Отчего-то муторно было. Давило лапой какой-то черной, скребло. Спать хотелось неимоверно.
Надо выбираться. На свет. К своим, непокойникам.
Ан нет. Не так все просто.
Алёшка встал у лестницы. Брови сурово сдвинуты, глаза горят. Лицо злое.
– Я вижу, вы, Лев Давидыч, меня за безумца держите. Все киваете да молчите. Это ничего. Не верьте, ваше дело. А выслушайте до конца.
Майнц сил в себе не чуял никаких.
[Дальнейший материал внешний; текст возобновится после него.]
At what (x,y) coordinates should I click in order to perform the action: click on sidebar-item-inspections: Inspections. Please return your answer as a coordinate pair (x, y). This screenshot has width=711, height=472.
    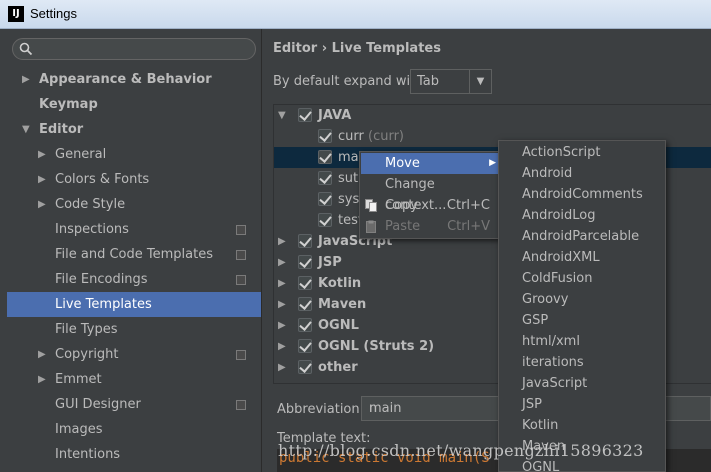
    Looking at the image, I should click on (131, 230).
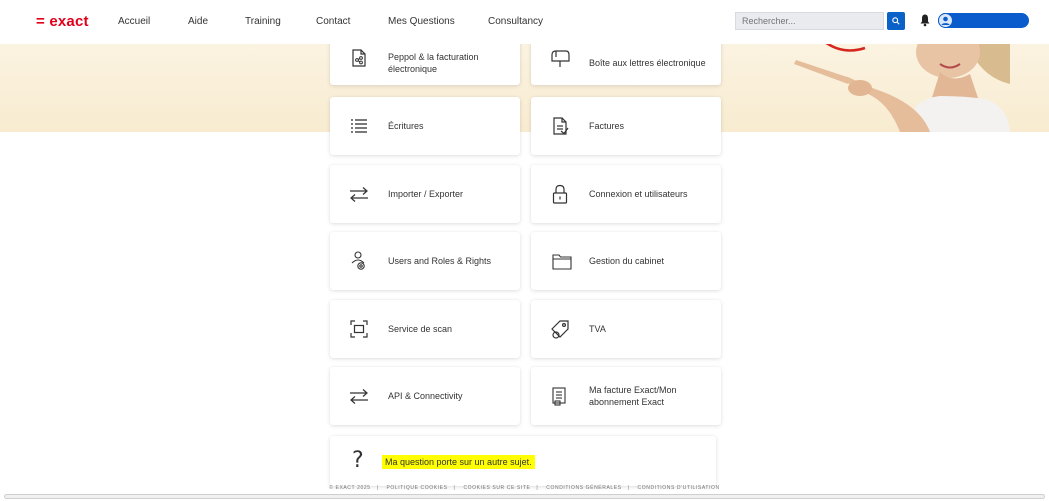 This screenshot has width=1049, height=501. I want to click on tile-users-roles: Users and Roles & Rights, so click(425, 261).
Не то что драться, по лестнице подняться сможет ли?
Он сел здесь же, прислонившись к кирпичной стене.
– Ну, говори.
Алёшка заспешил, глотая звуки, забоялся, видно, как бы не передумал Майнц, не ушел, не дослушав его важных слов:
– Январь был. Гололедица страшная. Я взялся отвезти вас в Дубну. Я во всем виноват, я один! Я ведь вождению едва выучился, ездил осторожно. А тут – выпендриться решил! Как же – самого Майнца везу! Вырулил на встречку, а там – самосвал этот. Мне б чуть правее взять – и разошлись бы как пить дать. А я, дурак, по тормозам вдарил. Машину, конечно, тотчас завертело на льду, и самосвал впечатался аккурат в бочину – там, где вы сидели, Лев Давидыч… На мне, главное, не царапины, а вас едва не по кусочкам собирали.
Тут-то Алёшка и попался. Складно рассказывает, живчик, так ведь и у Майнца своя правда есть.
– Это в каком, говоришь, январе было? Сколько лет-то прошло?
– Каких лет, Лев Давидыч! Три месяца прошло. Четыре от силы.
Майнц достал из валенка книжечку, пролистал.
– Видишь? – Показал Алёшке страничку, исписанную косыми палочками, какие пишут в прописях первоклашки. – Видишь пометки? Каждая рисочка – месяц. От карусели до карусели. И это я еще не сразу сообразил отмечать. Знаешь, сколько их здесь, рисочек? Двести тридцать штук. А это, брат, считай, двадцать лет. Двадцать! А ты говоришь – три месяца. И потом. Ты сам себя-то послушай. Да разве ж я профессор? Профессора – они по-ученому выражаются. Формулы, фуёрмулы, интегралы. А меня послушать?
– Сами говорите, карусель всех равняет! Слушайте дальше, я не все сказал. Перед аварией о чем мы разговаривали, а?
– О чем же? – спросил Майнц без интереса. Пусть выговорится, авось полегчает.
– Вы рассуждали – мы, мол, теоретики, иной раз хуже практиков. Пускай эксперименты наши мысленные – но зачем такие зверства? Один кошку норовит в ящик с отравой посадить, другой воображаемое ружье себе в лоб нацелит. А вы, Лев Давидыч, хуже любого Шрёдингера – ваши слова, не мои! Нельзя, говорили вы, даже воображать некоторые вещи – человеческая мысль физикой не изучена. Кто знает, не сидит ли и теперь где-то эта несчастная кошка в коробке! Не стоит ли где-то в пустыне человек, на которого десятилетиями нацелено ружье? Сокрушались, что одним своим мысленным экспериментом обскакали всех, не только теоретиков, но и практиков! Двадцать лет прошло, а вы все подробности помнили, все расчеты!
Алёшка расписывал так живо, что Майнц на секунду будто в черную дыру провалился в его, Алёшкино, безумие.
Представил, как сидит в автомобиле, измученный жаркой печкой, в распахнутом пальто, с каракулевой шапкой и портфелем на коленях. Как увлеченно спорит с Алёшкой, доказывая что-то настолько очевидное, что даже говорить о таком вслух – форменное неуважение к собеседнику, с его, Майнца, точки зрения.
Майнц в автомобиле во всем был противоположностью Майнца настоящего. Он любил поговорить и в разговоре очень эмоционально жестикулировал, руками донося смыслы и оттенки, которые не успел втиснуть в слова. Воображаемый Майнц смотрел на мир как на огромную механическую игрушку, замысловатую, собранную ловко, с множеством мелких деталей и хитрых приспособлений. Смотрел с восторгом и убежденностью, что непременно узнает все тайны устройства этой игрушки. И смог бы – будь у него время. В отличие от Майнца настоящего воображаемый был человеком ученым. Ему не приходилось копать мерзлый торф, латать проржавевшие трубы, грузить упырей в тачку, отбиваясь от их вялых конечностей. Воображаемый Майнц был резок в общении, терпеть не мог уныния и слепой покорности судьбе. Любил жизнь и намеревался прожить ее так, чтобы не пожалеть ни об одном мгновении.